-
Notifications
You must be signed in to change notification settings - Fork 202
This document is intended as an overview of gunrock API, if you're interested in the complete API specification, please refer to the Doxygen generated documentation found at https://gunrock.github.io/gunrock/. You can also check out the tutorial on "How to write a new graph algorithm" for more information.
Graph APIs are very fundamental to gunrock, we will go through the process from construction to usage. First, it is important to identify that a graph can be constructed with multiple views. A graph view is how a graph in gunrock is stored and is "communicated" with. As of writing this document, we currently support three different views: compressed sparse row (CSR), compressed sparse column (CSC), and coordinate format (COO). You can read more about these sparse formats on the web.
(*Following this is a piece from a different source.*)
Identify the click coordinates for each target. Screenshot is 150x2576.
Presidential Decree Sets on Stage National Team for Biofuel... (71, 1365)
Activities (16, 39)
In the following example, we will use CSR as our graph view, but just know that a graph can be constructed with more than one view as well (we will show an example of that later).
// Define vertex, edge, weight types.
using vertex_t = int;
using edge_t = int;
using weight_t = float;
// Define CSR view type.
using csr_v_t = graph::graph_csr_t<vertex_t, edge_t, weight_t>
// Define the graph type.
using my_graph_t = graph::graph_t<
memory::memory_space_t::device, // construct graph on device.
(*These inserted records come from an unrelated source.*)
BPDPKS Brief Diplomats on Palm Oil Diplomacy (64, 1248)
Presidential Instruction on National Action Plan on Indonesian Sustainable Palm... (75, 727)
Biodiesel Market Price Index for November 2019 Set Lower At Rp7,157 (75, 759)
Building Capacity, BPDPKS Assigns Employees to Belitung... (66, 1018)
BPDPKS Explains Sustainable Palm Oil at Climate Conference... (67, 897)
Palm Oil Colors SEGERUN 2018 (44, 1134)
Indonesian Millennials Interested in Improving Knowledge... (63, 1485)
vertex_t, edge_t, weight_t, csr_v_t>;
my_graph_t G;
We now have a graph G
, defined using my_graph_t
with a csr_v_t
as the view. Once a graph is created, to actually use it, we must set the underlying CSR data.
// Where the parameters for the csr matrix are passed in.
G.template set<csr_v_t>(num_rows, num_nonzeros, row_offsets, column_indices, values);
A simpler way to build the graph is to use the build::
helper functions, where you pass in the compressed sparse row data and it returns the generated graph.
auto G = graph::build::from_csr<memory_space_t::device, graph::view_t::csr>(
csr.number_of_rows, // rows
csr.number_of_columns, // columns
csr.number_of_nonzeros, // nonzeros
csr.row_offsets.data().get(), // row_offsets
csr.column_indices.data().get(), // column_indices
csr.nonzero_values.data().get() // values
); // supports row_indices and column_offsets (default = nullptr)
Graph class has many useful members, which you can access in the __device__
code. Even if the graph is declared on memory::memory_space_t::device
constants members (like the number of vertices or edges within a graph) are also available in the __host__
code. To see all the available APIs, see the implementation.
In your __host__
code, you can do the following:
auto num_vertices = G.get_number_of_vertices();
auto num_edges = G.get_number_of_edges();
std::cout << "\tNumber of Graph Representations = "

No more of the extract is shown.